Although each project is unique, and has an end date, the same CI principles apply on how to properly identify the inefficiencies. Many times continuous improvement teams are in the process of transforming a process and ask their leadership, or chief executive, to review the project’s progress. The leader ultimately agrees with their offer, reviews the project and then inquires as to whether the team focused on a certain tool or methodology, which really wouldn’t fit in this instance. The leader then asks the team about several other particular approaches or tools that they favor, and then the leader challenges the team to focus on driving those tools into the project, even if it is not truly beneficial.

Let’s dissect the example above. What happened from the perspective of the CI expert is that the leader came in and disregarded the CI expert’s professional judgment so that they he or she would appear to be clever in front of their underlings. Not only did this sort of input severely damage morale, it also had the potential to knock the project off track. Then, prior to leaving, the leader asked the team for an implementation plan on how they were going to drive his pet methodologies into the project. Additionally, the executive also wanted to meet regularly with the team to ensure that tool “robustness” was driven into the project.

Nonetheless, what was going on in the background was the CI professional already knew that the executive ran his previous business without ever implementing a CI culture, or even requiring that improvements be made using CI principles.

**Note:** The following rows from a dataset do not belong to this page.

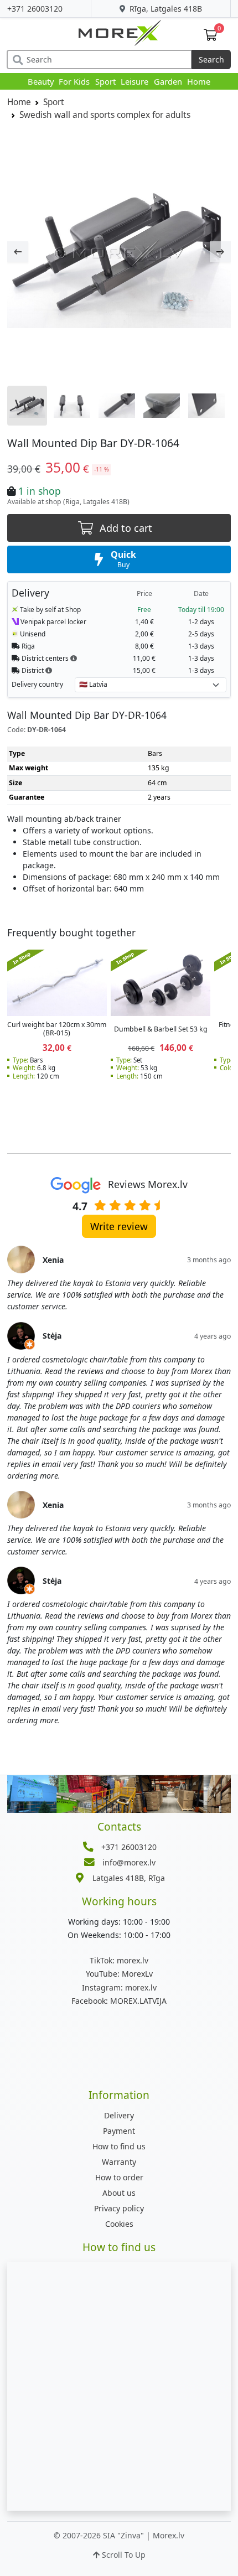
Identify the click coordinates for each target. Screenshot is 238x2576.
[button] (73, 658)
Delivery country (37, 684)
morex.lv (119, 1960)
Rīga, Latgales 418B (164, 8)
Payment (119, 2131)
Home (198, 81)
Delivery (119, 2115)
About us (119, 2193)
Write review (119, 1226)
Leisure (134, 81)
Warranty (119, 2162)
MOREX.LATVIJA (119, 2001)
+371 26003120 (35, 8)
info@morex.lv (129, 1862)
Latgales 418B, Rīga (128, 1878)
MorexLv (119, 1973)
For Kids (74, 81)
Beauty (41, 81)
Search (211, 59)
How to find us (119, 2146)
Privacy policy (119, 2208)
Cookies (119, 2224)
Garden (168, 81)
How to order (119, 2177)
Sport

It’s ironic how leadership reputations precede their arrival.

Hearing stories like this continues to bother me even though I have seen, first hand, situations similar to this which happened all too often in my career. This puts the CI professionals in a really tough spot. Who in the group is going to challenge the executive without willingly accepting the fact that they could seriously damage their career, or lose their job? One would think that as adults, and leaders, we could stand back and watch the professionals, which have been empowered at the beginning of the project, go at their work with passion and commitment. Further, we should create a work environment that allows for intelligent risk taking, and the potential to survive, even if the risk doesn’t work.

In hindsight, looking at this complex situation, it reminds me that just being a consummate professional and knowing the tools is not always enough? Perhaps a sprinkle of good followership might help along the way too!